» Dataset records

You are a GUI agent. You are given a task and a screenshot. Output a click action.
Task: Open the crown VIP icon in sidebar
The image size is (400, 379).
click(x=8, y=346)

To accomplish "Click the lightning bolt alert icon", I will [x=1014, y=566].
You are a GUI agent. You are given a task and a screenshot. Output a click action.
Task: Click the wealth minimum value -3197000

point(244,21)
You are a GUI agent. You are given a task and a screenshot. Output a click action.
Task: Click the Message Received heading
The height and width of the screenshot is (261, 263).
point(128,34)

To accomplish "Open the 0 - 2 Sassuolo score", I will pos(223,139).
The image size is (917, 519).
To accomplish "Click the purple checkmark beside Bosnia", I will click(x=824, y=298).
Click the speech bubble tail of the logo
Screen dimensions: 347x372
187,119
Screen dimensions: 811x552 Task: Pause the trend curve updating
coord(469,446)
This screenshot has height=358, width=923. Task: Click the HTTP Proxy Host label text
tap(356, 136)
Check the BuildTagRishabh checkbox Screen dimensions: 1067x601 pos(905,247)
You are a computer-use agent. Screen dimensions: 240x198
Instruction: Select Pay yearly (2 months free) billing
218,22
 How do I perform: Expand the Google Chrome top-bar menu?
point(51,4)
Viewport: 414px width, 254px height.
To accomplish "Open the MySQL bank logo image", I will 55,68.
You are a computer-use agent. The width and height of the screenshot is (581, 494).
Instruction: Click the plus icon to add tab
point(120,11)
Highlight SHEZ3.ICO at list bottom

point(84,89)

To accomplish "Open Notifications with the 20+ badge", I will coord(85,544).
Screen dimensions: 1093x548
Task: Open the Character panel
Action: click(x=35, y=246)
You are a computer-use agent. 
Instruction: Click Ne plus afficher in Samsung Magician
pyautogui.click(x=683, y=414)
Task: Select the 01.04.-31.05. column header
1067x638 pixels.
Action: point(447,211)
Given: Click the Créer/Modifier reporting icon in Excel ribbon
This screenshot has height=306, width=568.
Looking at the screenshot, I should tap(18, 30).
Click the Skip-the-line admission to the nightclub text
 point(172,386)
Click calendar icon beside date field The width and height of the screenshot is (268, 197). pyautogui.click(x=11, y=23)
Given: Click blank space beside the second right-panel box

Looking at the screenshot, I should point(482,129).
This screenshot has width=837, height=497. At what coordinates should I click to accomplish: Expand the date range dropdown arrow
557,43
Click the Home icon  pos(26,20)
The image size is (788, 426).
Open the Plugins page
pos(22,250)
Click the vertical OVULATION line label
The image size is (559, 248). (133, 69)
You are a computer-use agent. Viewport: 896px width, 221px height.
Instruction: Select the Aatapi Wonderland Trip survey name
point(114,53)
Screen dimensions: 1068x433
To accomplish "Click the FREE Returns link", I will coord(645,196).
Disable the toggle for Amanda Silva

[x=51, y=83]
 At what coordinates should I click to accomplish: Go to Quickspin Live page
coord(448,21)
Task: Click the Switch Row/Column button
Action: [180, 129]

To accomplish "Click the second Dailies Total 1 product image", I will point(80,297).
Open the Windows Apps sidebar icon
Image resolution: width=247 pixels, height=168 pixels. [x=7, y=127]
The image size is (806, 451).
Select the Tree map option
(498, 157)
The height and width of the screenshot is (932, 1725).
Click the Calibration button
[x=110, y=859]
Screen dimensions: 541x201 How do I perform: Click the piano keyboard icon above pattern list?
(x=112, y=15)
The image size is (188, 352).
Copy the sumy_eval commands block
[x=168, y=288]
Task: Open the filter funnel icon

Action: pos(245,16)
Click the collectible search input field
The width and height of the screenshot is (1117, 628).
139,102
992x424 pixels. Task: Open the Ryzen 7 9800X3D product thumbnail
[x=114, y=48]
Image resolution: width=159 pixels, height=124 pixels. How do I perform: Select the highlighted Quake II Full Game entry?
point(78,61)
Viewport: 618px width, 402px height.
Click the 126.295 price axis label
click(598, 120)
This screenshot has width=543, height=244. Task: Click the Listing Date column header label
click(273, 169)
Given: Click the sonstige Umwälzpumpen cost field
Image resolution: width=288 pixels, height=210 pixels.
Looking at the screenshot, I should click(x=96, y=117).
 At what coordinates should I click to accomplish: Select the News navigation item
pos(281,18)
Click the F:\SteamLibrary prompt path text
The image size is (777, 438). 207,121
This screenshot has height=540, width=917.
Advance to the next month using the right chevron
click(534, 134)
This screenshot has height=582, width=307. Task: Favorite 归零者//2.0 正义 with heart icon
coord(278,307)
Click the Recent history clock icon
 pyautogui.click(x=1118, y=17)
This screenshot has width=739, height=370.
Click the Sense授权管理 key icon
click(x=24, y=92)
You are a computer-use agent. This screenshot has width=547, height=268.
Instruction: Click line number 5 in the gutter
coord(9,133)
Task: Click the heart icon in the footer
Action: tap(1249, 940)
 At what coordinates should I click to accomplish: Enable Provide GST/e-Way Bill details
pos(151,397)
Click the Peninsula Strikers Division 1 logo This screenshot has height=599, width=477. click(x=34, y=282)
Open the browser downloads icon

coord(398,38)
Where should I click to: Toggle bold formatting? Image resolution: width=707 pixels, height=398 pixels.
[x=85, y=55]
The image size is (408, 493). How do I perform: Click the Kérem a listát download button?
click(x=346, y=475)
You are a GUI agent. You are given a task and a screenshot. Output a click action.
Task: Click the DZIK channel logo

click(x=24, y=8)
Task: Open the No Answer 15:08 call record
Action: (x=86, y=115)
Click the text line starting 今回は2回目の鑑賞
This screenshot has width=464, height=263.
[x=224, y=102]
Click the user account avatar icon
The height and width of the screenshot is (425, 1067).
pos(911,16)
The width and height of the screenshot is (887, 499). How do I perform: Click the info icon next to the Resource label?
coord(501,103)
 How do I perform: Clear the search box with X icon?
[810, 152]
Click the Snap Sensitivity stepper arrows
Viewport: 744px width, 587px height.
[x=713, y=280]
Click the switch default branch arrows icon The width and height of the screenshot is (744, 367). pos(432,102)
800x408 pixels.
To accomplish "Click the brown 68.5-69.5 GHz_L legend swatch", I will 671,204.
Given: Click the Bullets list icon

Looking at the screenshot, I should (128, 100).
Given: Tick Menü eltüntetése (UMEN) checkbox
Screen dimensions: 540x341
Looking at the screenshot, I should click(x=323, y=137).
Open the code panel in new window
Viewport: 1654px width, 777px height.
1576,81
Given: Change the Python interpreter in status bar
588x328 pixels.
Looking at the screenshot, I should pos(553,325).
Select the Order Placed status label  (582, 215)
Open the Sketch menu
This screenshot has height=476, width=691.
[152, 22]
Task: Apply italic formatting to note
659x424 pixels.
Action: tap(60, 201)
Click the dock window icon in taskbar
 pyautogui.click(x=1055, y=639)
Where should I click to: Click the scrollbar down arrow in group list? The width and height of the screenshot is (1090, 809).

» Request
Rewrite all of the records above with every instance of "computer-use agent" changed to "desktop agent", keeping everything else the same.

» Exercise response
You are a GUI agent. You are given a task and a screenshot. Output a click action.
Task: Open the crown VIP icon in sidebar
The image size is (400, 379).
click(x=8, y=346)

To accomplish "Click the lightning bolt alert icon", I will [x=1014, y=566].
You are a GUI agent. You are given a task and a screenshot. Output a click action.
Task: Click the wealth minimum value -3197000

point(244,21)
You are a GUI agent. You are given a task and a screenshot. Output a click action.
Task: Click the Message Received heading
The height and width of the screenshot is (261, 263).
point(128,34)

To accomplish "Open the 0 - 2 Sassuolo score", I will pos(223,139).
The image size is (917, 519).
To accomplish "Click the purple checkmark beside Bosnia", I will click(x=824, y=298).
Click the speech bubble tail of the logo
Screen dimensions: 347x372
187,119
Screen dimensions: 811x552 Task: Pause the trend curve updating
coord(469,446)
This screenshot has height=358, width=923. Task: Click the HTTP Proxy Host label text
tap(356, 136)
Check the BuildTagRishabh checkbox Screen dimensions: 1067x601 pos(905,247)
You are a desktop agent. Screen dimensions: 240x198
Instruction: Select Pay yearly (2 months free) billing
218,22
 How do I perform: Expand the Google Chrome top-bar menu?
point(51,4)
Viewport: 414px width, 254px height.
To accomplish "Open the MySQL bank logo image", I will 55,68.
You are a desktop agent. The width and height of the screenshot is (581, 494).
Instruction: Click the plus icon to add tab
point(120,11)
Highlight SHEZ3.ICO at list bottom

point(84,89)

To accomplish "Open Notifications with the 20+ badge", I will coord(85,544).
Screen dimensions: 1093x548
Task: Open the Character panel
Action: click(x=35, y=246)
You are a desktop agent. 
Instruction: Click Ne plus afficher in Samsung Magician
pyautogui.click(x=683, y=414)
Task: Select the 01.04.-31.05. column header
1067x638 pixels.
Action: point(447,211)
Given: Click the Créer/Modifier reporting icon in Excel ribbon
This screenshot has height=306, width=568.
Looking at the screenshot, I should tap(18, 30).
Click the Skip-the-line admission to the nightclub text
 point(172,386)
Click calendar icon beside date field The width and height of the screenshot is (268, 197). pyautogui.click(x=11, y=23)
Given: Click blank space beside the second right-panel box

Looking at the screenshot, I should point(482,129).
This screenshot has width=837, height=497. At what coordinates should I click to accomplish: Expand the date range dropdown arrow
557,43
Click the Home icon  pos(26,20)
The image size is (788, 426).
Open the Plugins page
pos(22,250)
Click the vertical OVULATION line label
The image size is (559, 248). (133, 69)
You are a desktop agent. Viewport: 896px width, 221px height.
Instruction: Select the Aatapi Wonderland Trip survey name
point(114,53)
Screen dimensions: 1068x433
To accomplish "Click the FREE Returns link", I will coord(645,196).
Disable the toggle for Amanda Silva

[x=51, y=83]
 At what coordinates should I click to accomplish: Go to Quickspin Live page
coord(448,21)
Task: Click the Switch Row/Column button
Action: [180, 129]

To accomplish "Click the second Dailies Total 1 product image", I will point(80,297).
Open the Windows Apps sidebar icon
Image resolution: width=247 pixels, height=168 pixels. [x=7, y=127]
The image size is (806, 451).
Select the Tree map option
(498, 157)
The height and width of the screenshot is (932, 1725).
Click the Calibration button
[x=110, y=859]
Screen dimensions: 541x201 How do I perform: Click the piano keyboard icon above pattern list?
(x=112, y=15)
The image size is (188, 352).
Copy the sumy_eval commands block
[x=168, y=288]
Task: Open the filter funnel icon

Action: pos(245,16)
Click the collectible search input field
The width and height of the screenshot is (1117, 628).
139,102
992x424 pixels. Task: Open the Ryzen 7 9800X3D product thumbnail
[x=114, y=48]
Image resolution: width=159 pixels, height=124 pixels. How do I perform: Select the highlighted Quake II Full Game entry?
point(78,61)
Viewport: 618px width, 402px height.
Click the 126.295 price axis label
click(598, 120)
This screenshot has width=543, height=244. Task: Click the Listing Date column header label
click(273, 169)
Given: Click the sonstige Umwälzpumpen cost field
Image resolution: width=288 pixels, height=210 pixels.
Looking at the screenshot, I should click(x=96, y=117).
 At what coordinates should I click to accomplish: Select the News navigation item
pos(281,18)
Click the F:\SteamLibrary prompt path text
The image size is (777, 438). 207,121
This screenshot has height=540, width=917.
Advance to the next month using the right chevron
click(534, 134)
This screenshot has height=582, width=307. Task: Favorite 归零者//2.0 正义 with heart icon
coord(278,307)
Click the Recent history clock icon
 pyautogui.click(x=1118, y=17)
This screenshot has width=739, height=370.
Click the Sense授权管理 key icon
click(x=24, y=92)
You are a desktop agent. This screenshot has width=547, height=268.
Instruction: Click line number 5 in the gutter
coord(9,133)
Task: Click the heart icon in the footer
Action: tap(1249, 940)
 At what coordinates should I click to accomplish: Enable Provide GST/e-Way Bill details
pos(151,397)
Click the Peninsula Strikers Division 1 logo This screenshot has height=599, width=477. click(x=34, y=282)
Open the browser downloads icon

coord(398,38)
Where should I click to: Toggle bold formatting? Image resolution: width=707 pixels, height=398 pixels.
[x=85, y=55]
The image size is (408, 493). How do I perform: Click the Kérem a listát download button?
click(x=346, y=475)
You are a GUI agent. You are given a task and a screenshot. Output a click action.
Task: Click the DZIK channel logo

click(x=24, y=8)
Task: Open the No Answer 15:08 call record
Action: (x=86, y=115)
Click the text line starting 今回は2回目の鑑賞
This screenshot has width=464, height=263.
[x=224, y=102]
Click the user account avatar icon
The height and width of the screenshot is (425, 1067).
pos(911,16)
The width and height of the screenshot is (887, 499). How do I perform: Click the info icon next to the Resource label?
coord(501,103)
 How do I perform: Clear the search box with X icon?
[810, 152]
Click the Snap Sensitivity stepper arrows
Viewport: 744px width, 587px height.
[x=713, y=280]
Click the switch default branch arrows icon The width and height of the screenshot is (744, 367). pos(432,102)
800x408 pixels.
To accomplish "Click the brown 68.5-69.5 GHz_L legend swatch", I will 671,204.
Given: Click the Bullets list icon

Looking at the screenshot, I should (128, 100).
Given: Tick Menü eltüntetése (UMEN) checkbox
Screen dimensions: 540x341
Looking at the screenshot, I should click(x=323, y=137).
Open the code panel in new window
Viewport: 1654px width, 777px height.
1576,81
Given: Change the Python interpreter in status bar
588x328 pixels.
Looking at the screenshot, I should pos(553,325).
Select the Order Placed status label  (582, 215)
Open the Sketch menu
This screenshot has height=476, width=691.
[152, 22]
Task: Apply italic formatting to note
659x424 pixels.
Action: tap(60, 201)
Click the dock window icon in taskbar
 pyautogui.click(x=1055, y=639)
Where should I click to: Click the scrollbar down arrow in group list? The width and height of the screenshot is (1090, 809).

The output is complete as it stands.